Friday, July 31, 2009

Sotomayor will be approved but that's not clearly good.

http://tinyurl.com/nb39hm
Sotomayor's Ties to La Raza by Tom Tancredo
La Raza is something of an extremist group.
Not everyone on the Left is enamored of Sonia.She has a vote like Scalia but not the intellect to match his.
On The Left: Has Sotomayor Measured Up In 'Best' Test? By RICHARD COHEN
A political ad that lucky New Yorkers get to see on television begins with "A million lawyers in America" and goes on to wonder about certain no-bid contracts in nearby New Jersey that will not concern us today.

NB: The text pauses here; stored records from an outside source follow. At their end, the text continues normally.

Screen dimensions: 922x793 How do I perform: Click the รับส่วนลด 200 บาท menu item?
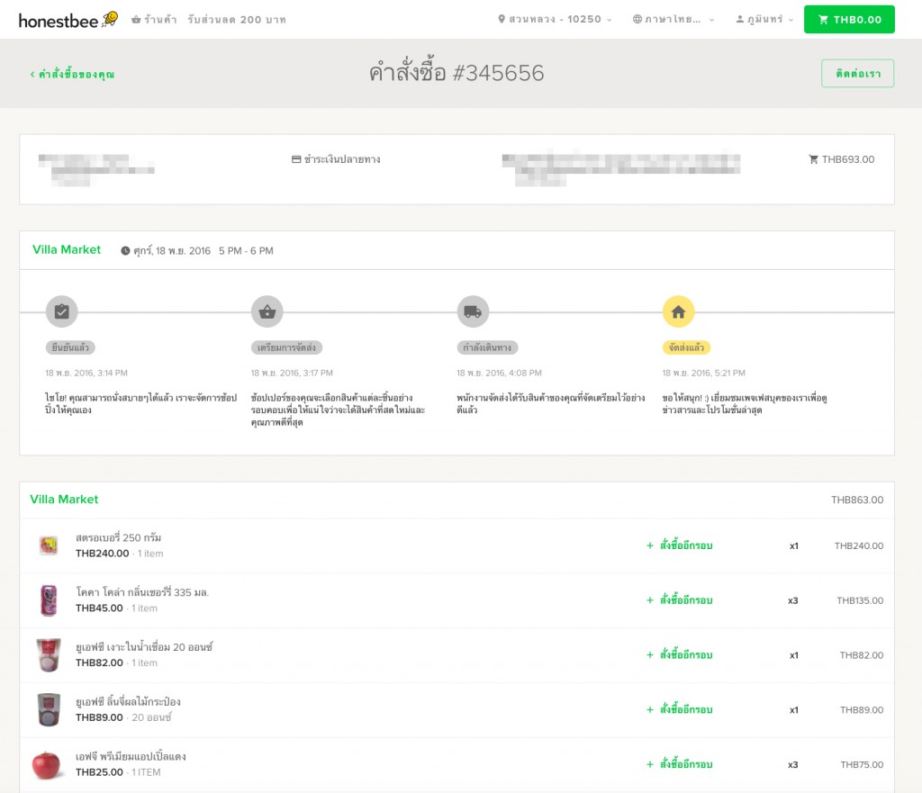237,19
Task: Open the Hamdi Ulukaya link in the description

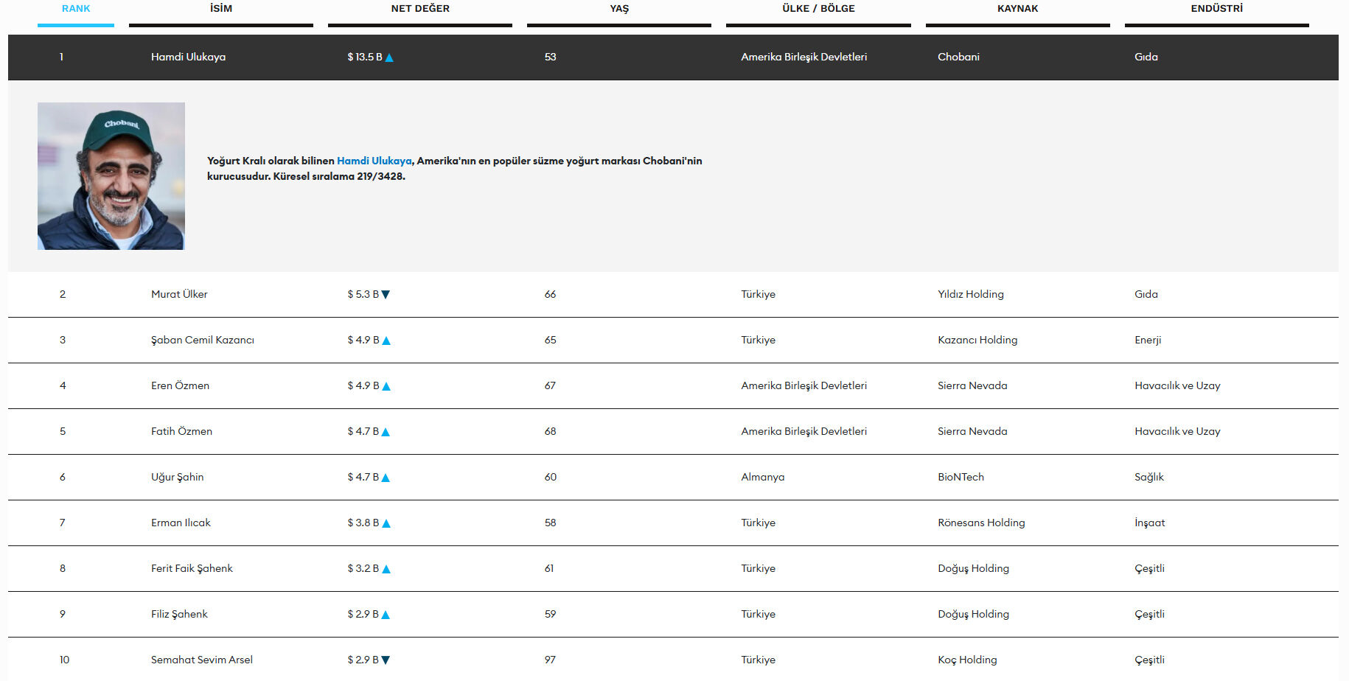Action: coord(374,161)
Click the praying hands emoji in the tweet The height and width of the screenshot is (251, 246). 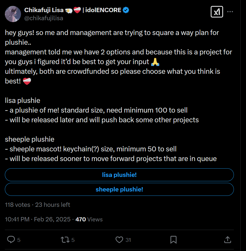click(x=155, y=62)
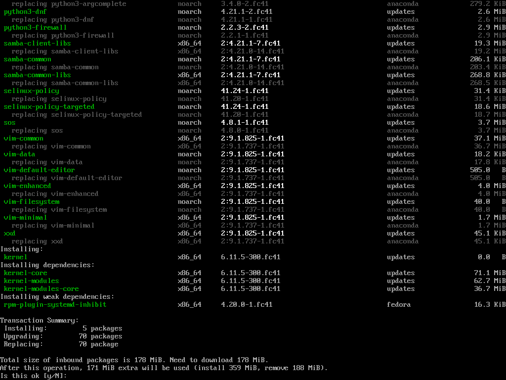Image resolution: width=506 pixels, height=380 pixels.
Task: Click the sos version 4.8.1-1.fc41
Action: (245, 123)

But every time the ad runs, I cannot help thinking about Sonia Sotomayor: a million lawyers in America and Barack Obama chooses her for the Supreme Court.
Don't get me wrong. She is fully qualified. She is smart and learned and experienced and, in case you have not heard, a Hispanic, female nominee, of which there have not been any since the dawn of our fair republic.
But she has no cause, unless it is not to make a mistake, and has no passion, unless it is not to show any, and lacks intellectual brilliance, unless it is disguised under a veil of soporific competence until she takes her seat on the court. We shall see. In the meantime, Sotomayor will do, and will do very nicely, as a personification of what ails the American left. She is, as everyone has pointed out, in the mainstream of American liberalism, a stream both intellectually shallow and preoccupied with the past.
We have a neat summary of it in the recent remarks of Sen. Benjamin L. Cardin, D-Md., who said he wanted a Supreme Court justice "who will continue to move the court forward in protecting . . . important civil rights." He cited the shooting of a gay youth, the gang rape of a lesbian and the murder of a black man — in other words, violence based on homophobia and racism. Yes. But who nowadays disagrees? What, though, about a jurist who can advance the larger cause of civil rights and at the same time protect individual rights? This was the dilemma raised by the New Haven firefighters' case. The legal mind who could have found a "liberal" way out of the thicket would be deserving of a Supreme Court seat. As an appellate judge, Sotomayor did not even attempt such an exercise. She punted.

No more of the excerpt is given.